→ **Text**
What We Decided to Build
When we started Archevi, the insight wasn't "families need another place to put files." It was that families need to ask questions and get answers from the documents they already have.
Upload your auto insurance policy as a PDF. Later, ask: "When does my car insurance expire?" Archevi reads the document, finds the relevant clause, and tells you -- with the source highlighted so you can verify it yourself.
The difference is semantic search. Instead of matching file names or keywords, Archevi understands what your documents are about. A search for "property tax deadline" will find your municipal tax assessment even if the file is named "2025_city_notice.pdf" and the word "deadline" never appears in the document.

Dataset entries:
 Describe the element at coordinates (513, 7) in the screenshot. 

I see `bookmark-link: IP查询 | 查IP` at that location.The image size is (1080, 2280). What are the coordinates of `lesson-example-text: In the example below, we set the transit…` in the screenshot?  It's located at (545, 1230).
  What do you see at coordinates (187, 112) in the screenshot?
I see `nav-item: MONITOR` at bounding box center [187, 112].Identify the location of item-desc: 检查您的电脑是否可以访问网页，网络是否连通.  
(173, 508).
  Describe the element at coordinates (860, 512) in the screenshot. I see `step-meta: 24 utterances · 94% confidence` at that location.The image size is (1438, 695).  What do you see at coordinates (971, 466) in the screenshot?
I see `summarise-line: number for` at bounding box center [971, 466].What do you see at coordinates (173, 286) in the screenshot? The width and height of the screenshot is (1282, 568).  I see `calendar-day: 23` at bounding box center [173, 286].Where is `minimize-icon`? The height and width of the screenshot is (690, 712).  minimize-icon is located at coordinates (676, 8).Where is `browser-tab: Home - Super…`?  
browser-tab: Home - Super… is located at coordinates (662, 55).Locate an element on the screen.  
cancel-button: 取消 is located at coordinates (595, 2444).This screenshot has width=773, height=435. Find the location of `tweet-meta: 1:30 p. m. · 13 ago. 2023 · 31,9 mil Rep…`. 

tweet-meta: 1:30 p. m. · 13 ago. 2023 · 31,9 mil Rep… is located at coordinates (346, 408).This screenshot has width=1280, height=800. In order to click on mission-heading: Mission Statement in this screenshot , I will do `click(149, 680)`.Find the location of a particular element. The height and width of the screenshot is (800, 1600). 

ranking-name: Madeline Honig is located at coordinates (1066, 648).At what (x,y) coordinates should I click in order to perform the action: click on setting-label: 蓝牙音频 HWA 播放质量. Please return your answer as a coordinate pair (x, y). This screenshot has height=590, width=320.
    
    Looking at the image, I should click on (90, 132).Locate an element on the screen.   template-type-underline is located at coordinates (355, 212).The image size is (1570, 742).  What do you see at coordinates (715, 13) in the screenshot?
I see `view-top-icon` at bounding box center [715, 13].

→ **Requirement 1**
Decide whether each statement agrees with the text about Archevi, answering yes or no and quoting the words of the text that settle it: (a) Archevi finds documents by matching file names or keywords. (b) When Archevi answers a question, it shows the source highlighted. (c) The starting insight for Archevi was that families need another place to put files.
→ **Requirement 2**
Copy the part of the text about Archevi that runs from "The difference is" up to and including "in the document.".
The material is not needed for anything that follows.

→ **Task solution 1**
(a) No: "Instead of matching file names or keywords, Archevi understands what your documents are about."
(b) Yes: "with the source highlighted so you can verify it yourself"
(c) No: "the insight wasn't "families need another place to put files.""

→ **Task solution 2**
The difference is semantic search. Instead of matching file names or keywords, Archevi understands what your documents are about. A search for "property tax deadline" will find your municipal tax assessment even if the file is named "2025_city_notice.pdf" and the word "deadline" never appears in the document.